Only lines with the string "height" matter here; gather them from the material below.

Data in this exercise: Begin

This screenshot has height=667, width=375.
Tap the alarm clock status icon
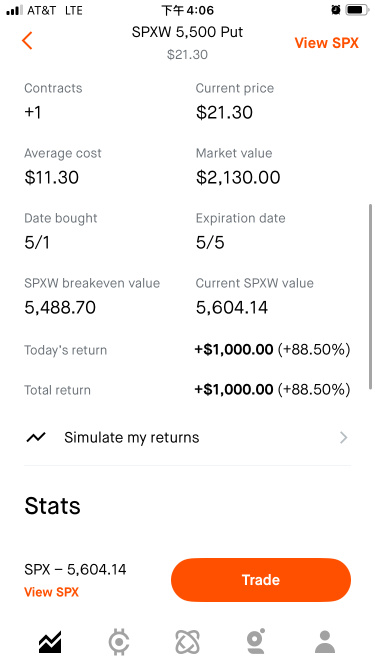336,10
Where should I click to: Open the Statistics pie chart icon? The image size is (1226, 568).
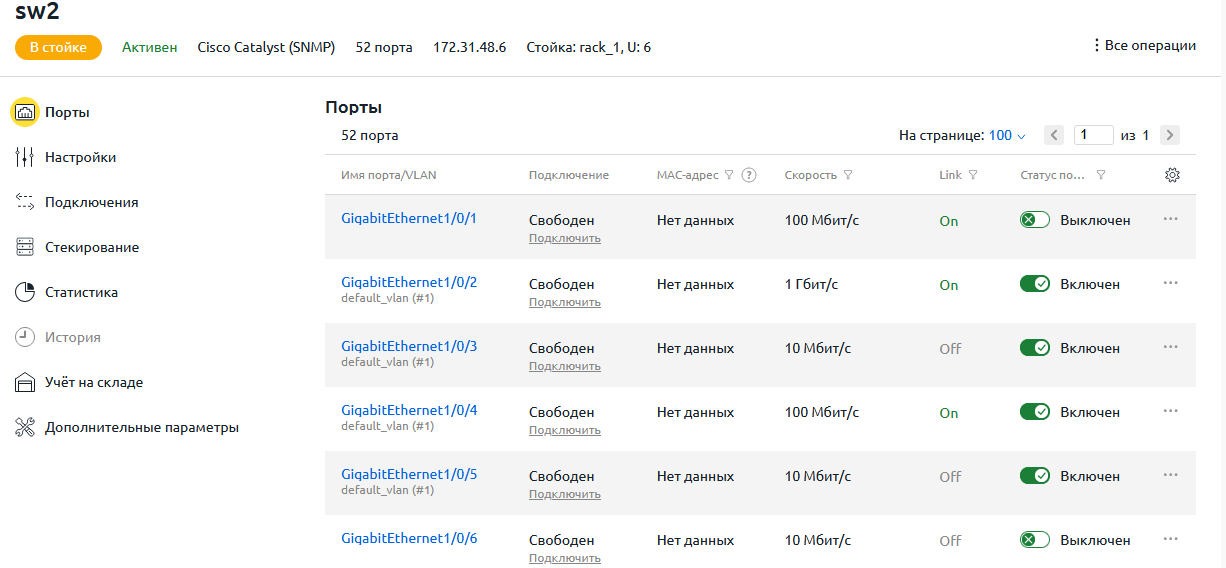click(x=25, y=292)
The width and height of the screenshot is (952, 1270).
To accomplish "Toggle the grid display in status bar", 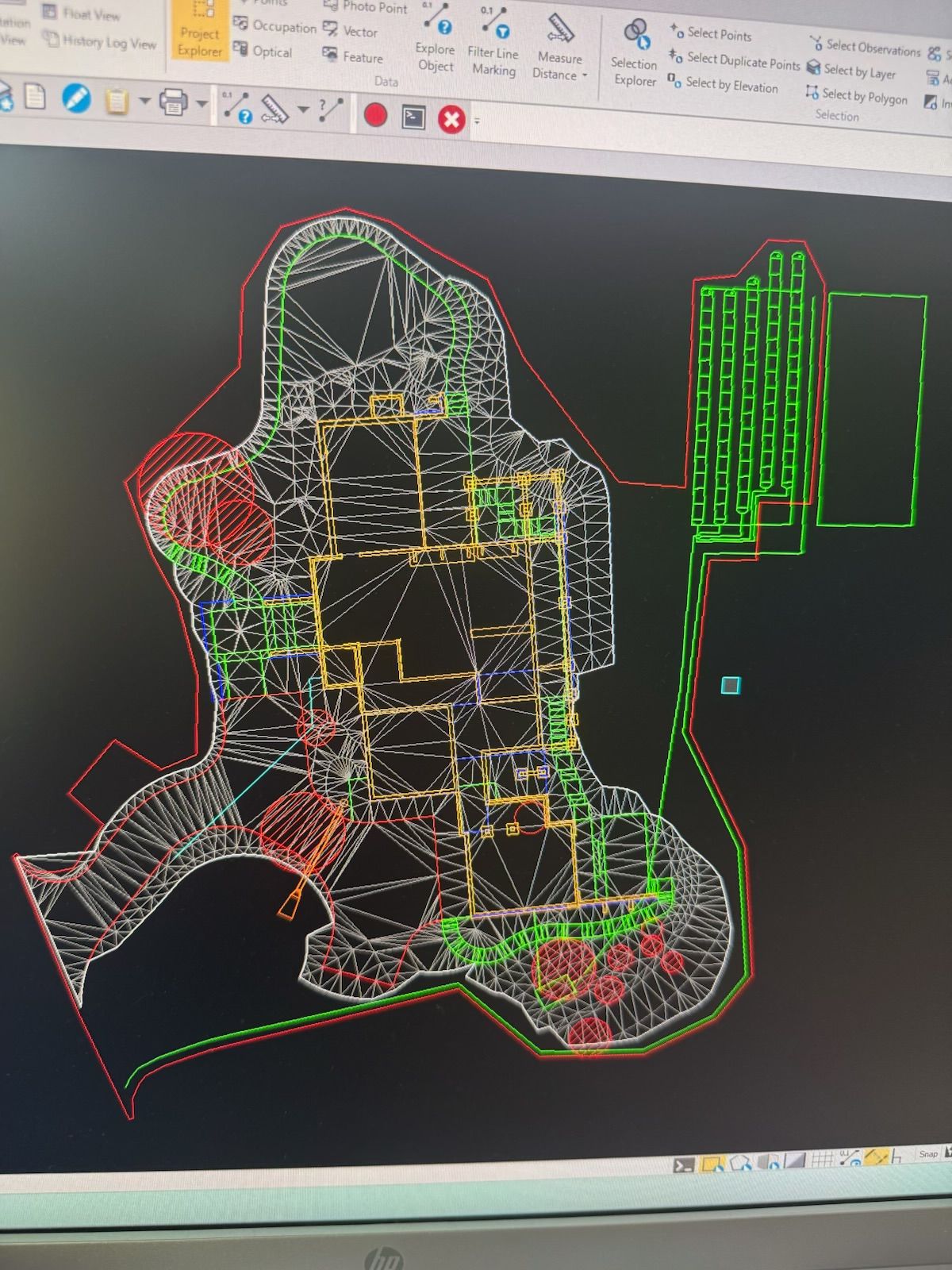I will (x=822, y=1160).

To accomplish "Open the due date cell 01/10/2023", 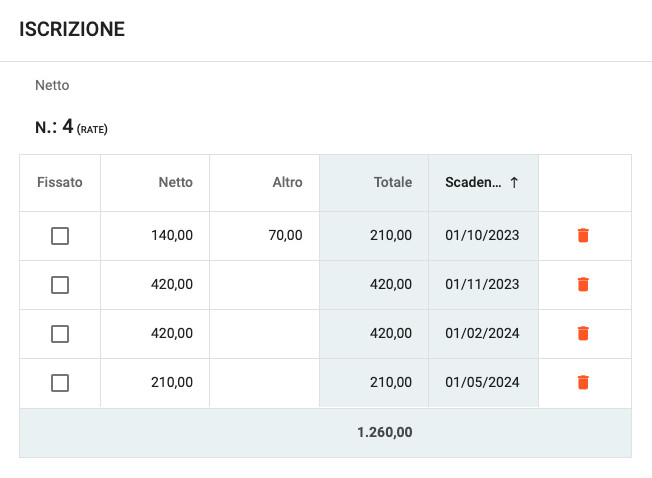I will point(484,236).
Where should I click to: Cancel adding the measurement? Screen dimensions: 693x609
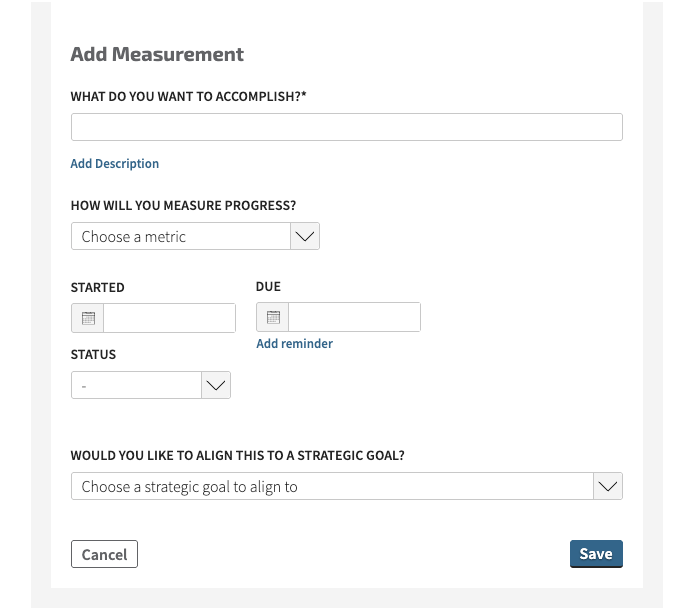click(x=104, y=554)
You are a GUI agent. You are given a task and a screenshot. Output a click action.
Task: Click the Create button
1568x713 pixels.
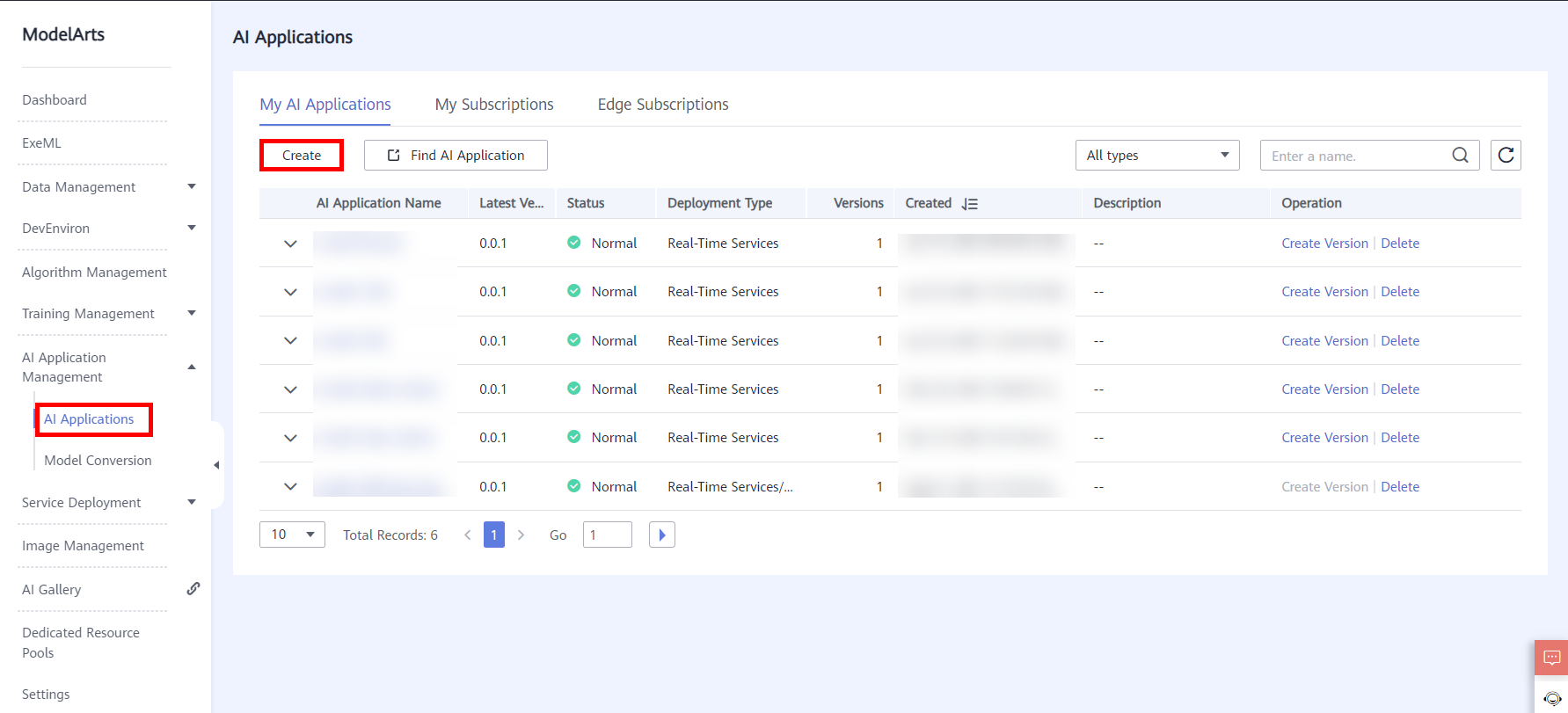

Data in this exercise: End

Answer for this exercise:
This screenshot has height=667, width=375.
The width and height of the screenshot is (952, 1270).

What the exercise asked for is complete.